Multi-digit fines for small things are not unusual in Switzerland. I squeeze in front of a small bistro, a little away from the legal area of a motorcycle parking lot, where I eat a little something and can keep an eye on the tiger in order to heart-meltingly beg a Swiss official for mercy if he dislikes the space. In case of emergency.
Swiss parking conditions are… demanding
Well, I made it downtown, the Tiger has its shade parking spot, I’ve had lunch and I’m ready to see the famous downtown. The city’s landmark is the Chapel Bridge, which leads over an arm of Lake Lucerne.
I was hoping that October would be relatively free of tourists, and that also applies to motorcyclists on the roads. But not in Lucerne.
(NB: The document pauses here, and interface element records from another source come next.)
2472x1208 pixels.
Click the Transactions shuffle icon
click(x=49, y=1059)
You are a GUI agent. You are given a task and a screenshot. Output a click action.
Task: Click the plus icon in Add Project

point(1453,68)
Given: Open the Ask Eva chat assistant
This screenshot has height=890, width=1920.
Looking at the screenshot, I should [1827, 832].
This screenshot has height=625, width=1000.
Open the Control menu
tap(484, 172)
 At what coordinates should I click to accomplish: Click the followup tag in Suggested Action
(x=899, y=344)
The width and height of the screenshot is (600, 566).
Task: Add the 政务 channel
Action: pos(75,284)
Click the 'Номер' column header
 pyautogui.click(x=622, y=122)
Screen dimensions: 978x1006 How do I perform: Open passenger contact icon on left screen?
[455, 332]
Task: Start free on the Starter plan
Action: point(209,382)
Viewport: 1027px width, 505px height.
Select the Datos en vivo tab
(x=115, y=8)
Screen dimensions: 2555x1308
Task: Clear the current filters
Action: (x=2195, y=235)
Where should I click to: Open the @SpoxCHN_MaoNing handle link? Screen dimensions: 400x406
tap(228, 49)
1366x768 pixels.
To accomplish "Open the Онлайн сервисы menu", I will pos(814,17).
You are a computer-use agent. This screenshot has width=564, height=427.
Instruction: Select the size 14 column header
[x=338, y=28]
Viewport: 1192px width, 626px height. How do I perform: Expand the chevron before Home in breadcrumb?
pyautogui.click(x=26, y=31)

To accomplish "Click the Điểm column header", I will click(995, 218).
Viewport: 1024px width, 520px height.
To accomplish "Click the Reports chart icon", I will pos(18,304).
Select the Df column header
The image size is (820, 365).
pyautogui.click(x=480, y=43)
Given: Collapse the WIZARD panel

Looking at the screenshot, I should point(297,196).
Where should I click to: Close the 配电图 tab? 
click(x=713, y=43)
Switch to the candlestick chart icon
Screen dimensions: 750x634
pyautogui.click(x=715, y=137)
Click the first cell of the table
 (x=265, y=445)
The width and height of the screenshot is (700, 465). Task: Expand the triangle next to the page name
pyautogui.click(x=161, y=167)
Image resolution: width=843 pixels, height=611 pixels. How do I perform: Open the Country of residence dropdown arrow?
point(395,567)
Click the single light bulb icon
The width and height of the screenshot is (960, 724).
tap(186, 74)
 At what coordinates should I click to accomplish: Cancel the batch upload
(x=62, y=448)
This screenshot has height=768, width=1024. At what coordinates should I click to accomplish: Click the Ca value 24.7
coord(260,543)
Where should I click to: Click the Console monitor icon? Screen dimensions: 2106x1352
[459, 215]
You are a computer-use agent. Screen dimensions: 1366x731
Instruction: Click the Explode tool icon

The bridge is packed with tourists, especially Brits and Asians.
I do a short lap from the city center over the Ratshaussteg, through the old town and back over the Kapellbrücke, along the water tower over the Reuss river back to my machine.
The weather is as expected. The autumn sun is downright bright, but I don’t want to complain.
There is a story about a man named Kaspar Meglinger who lived in Lucerne in the 19th century. He was a very large man, often referred to as a giant. One day, as he was walking in the city, he was approached by a little boy who asked him if he was a giant. Kaspar replied: “No, I am not a giant. I’m just a big man.” However, the boy wasn’t convinced and said, “But I heard you’re so big you can blot out the sun!” Kaspar replied: “Oh, that’s not true. I may be big, but I can’t blot out the sun.” The boy thought for a moment and then said, “But if you stood on a mountain, you could do it, right?” Kaspar laughed and said: “Yes, maybe you are right. But I think I won’t try.”Luzern.com
I still have a lot to do today, so I’ll leave it to a cursory stroll along Lucerne’s most famous sights. I grab the tiger again and continue along Lake Lucerne.
Is this town really called “Küssnacht”? There can hardly be a nicer name for a city.
Lake Lucerne is famous from two books. The travel guide for Switzerland, as well as Fridrich Schiller’s “Willhelm Tell”. This hero is immortalized in Altdorf, my next stopover.